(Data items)
=====

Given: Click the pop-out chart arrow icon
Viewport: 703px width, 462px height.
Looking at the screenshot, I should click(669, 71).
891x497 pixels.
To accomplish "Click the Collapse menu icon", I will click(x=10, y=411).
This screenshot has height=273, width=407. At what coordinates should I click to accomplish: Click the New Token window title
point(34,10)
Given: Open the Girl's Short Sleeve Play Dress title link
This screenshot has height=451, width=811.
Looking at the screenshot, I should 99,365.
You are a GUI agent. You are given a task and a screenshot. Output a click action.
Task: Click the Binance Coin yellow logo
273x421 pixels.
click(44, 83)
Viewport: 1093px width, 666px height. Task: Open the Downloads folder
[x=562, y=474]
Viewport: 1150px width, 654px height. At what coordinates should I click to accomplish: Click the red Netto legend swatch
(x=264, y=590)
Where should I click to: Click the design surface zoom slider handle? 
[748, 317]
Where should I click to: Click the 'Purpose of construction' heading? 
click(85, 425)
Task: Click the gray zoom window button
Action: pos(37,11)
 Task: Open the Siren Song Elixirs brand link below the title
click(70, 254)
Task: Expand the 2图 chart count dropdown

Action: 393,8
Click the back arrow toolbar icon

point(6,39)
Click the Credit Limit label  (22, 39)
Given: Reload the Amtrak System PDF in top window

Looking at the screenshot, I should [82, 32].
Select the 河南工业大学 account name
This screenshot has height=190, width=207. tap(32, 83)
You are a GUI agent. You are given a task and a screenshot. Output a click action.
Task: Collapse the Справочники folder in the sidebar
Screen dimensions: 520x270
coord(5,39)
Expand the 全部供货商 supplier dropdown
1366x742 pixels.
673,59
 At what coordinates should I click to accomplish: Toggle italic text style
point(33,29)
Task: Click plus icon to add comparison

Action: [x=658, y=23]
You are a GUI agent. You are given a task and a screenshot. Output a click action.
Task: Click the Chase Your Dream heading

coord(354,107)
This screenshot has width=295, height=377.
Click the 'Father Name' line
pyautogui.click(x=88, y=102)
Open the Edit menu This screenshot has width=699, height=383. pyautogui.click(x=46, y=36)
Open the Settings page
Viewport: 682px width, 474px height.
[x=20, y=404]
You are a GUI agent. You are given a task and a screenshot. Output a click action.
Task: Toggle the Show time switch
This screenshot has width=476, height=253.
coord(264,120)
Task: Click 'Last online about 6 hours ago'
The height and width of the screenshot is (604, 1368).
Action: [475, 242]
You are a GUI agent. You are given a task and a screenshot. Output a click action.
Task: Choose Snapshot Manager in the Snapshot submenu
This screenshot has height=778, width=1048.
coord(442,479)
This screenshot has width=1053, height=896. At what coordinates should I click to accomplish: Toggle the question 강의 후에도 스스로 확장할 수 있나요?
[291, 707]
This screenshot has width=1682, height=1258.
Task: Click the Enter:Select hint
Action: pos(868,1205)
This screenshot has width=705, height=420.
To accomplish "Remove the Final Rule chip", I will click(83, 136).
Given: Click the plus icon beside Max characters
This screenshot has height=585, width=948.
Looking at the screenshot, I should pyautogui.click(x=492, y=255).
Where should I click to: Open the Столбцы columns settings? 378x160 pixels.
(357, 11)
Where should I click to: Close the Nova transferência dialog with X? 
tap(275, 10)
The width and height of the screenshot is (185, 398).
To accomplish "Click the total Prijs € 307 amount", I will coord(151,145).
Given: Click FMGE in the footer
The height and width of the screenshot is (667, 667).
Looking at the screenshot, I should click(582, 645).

=====

Goal: Copy every line of the data items above without any changes.

Answer to the task:
Given: Click the pop-out chart arrow icon
Viewport: 703px width, 462px height.
Looking at the screenshot, I should click(669, 71).
891x497 pixels.
To accomplish "Click the Collapse menu icon", I will click(x=10, y=411).
This screenshot has height=273, width=407. At what coordinates should I click to accomplish: Click the New Token window title
point(34,10)
Given: Open the Girl's Short Sleeve Play Dress title link
This screenshot has height=451, width=811.
Looking at the screenshot, I should 99,365.
You are a GUI agent. You are given a task and a screenshot. Output a click action.
Task: Click the Binance Coin yellow logo
273x421 pixels.
click(44, 83)
Viewport: 1093px width, 666px height. Task: Open the Downloads folder
[x=562, y=474]
Viewport: 1150px width, 654px height. At what coordinates should I click to accomplish: Click the red Netto legend swatch
(x=264, y=590)
Where should I click to: Click the design surface zoom slider handle? 
[748, 317]
Where should I click to: Click the 'Purpose of construction' heading? 
click(85, 425)
Task: Click the gray zoom window button
Action: pos(37,11)
 Task: Open the Siren Song Elixirs brand link below the title
click(70, 254)
Task: Expand the 2图 chart count dropdown

Action: 393,8
Click the back arrow toolbar icon

point(6,39)
Click the Credit Limit label  (22, 39)
Given: Reload the Amtrak System PDF in top window

Looking at the screenshot, I should [82, 32].
Select the 河南工业大学 account name
This screenshot has height=190, width=207. tap(32, 83)
You are a GUI agent. You are given a task and a screenshot. Output a click action.
Task: Collapse the Справочники folder in the sidebar
Screen dimensions: 520x270
coord(5,39)
Expand the 全部供货商 supplier dropdown
1366x742 pixels.
673,59
 At what coordinates should I click to accomplish: Toggle italic text style
point(33,29)
Task: Click plus icon to add comparison

Action: [x=658, y=23]
You are a GUI agent. You are given a task and a screenshot. Output a click action.
Task: Click the Chase Your Dream heading

coord(354,107)
This screenshot has width=295, height=377.
Click the 'Father Name' line
pyautogui.click(x=88, y=102)
Open the Edit menu This screenshot has width=699, height=383. pyautogui.click(x=46, y=36)
Open the Settings page
Viewport: 682px width, 474px height.
[x=20, y=404]
You are a GUI agent. You are given a task and a screenshot. Output a click action.
Task: Toggle the Show time switch
This screenshot has width=476, height=253.
coord(264,120)
Task: Click 'Last online about 6 hours ago'
The height and width of the screenshot is (604, 1368).
Action: [475, 242]
You are a GUI agent. You are given a task and a screenshot. Output a click action.
Task: Choose Snapshot Manager in the Snapshot submenu
This screenshot has height=778, width=1048.
coord(442,479)
This screenshot has width=1053, height=896. At what coordinates should I click to accomplish: Toggle the question 강의 후에도 스스로 확장할 수 있나요?
[291, 707]
This screenshot has width=1682, height=1258.
Task: Click the Enter:Select hint
Action: pos(868,1205)
This screenshot has width=705, height=420.
To accomplish "Remove the Final Rule chip", I will click(83, 136).
Given: Click the plus icon beside Max characters
This screenshot has height=585, width=948.
Looking at the screenshot, I should pyautogui.click(x=492, y=255).
Where should I click to: Open the Столбцы columns settings? 378x160 pixels.
(357, 11)
Where should I click to: Close the Nova transferência dialog with X? 
tap(275, 10)
The width and height of the screenshot is (185, 398).
To accomplish "Click the total Prijs € 307 amount", I will coord(151,145).
Given: Click FMGE in the footer
The height and width of the screenshot is (667, 667).
Looking at the screenshot, I should click(582, 645).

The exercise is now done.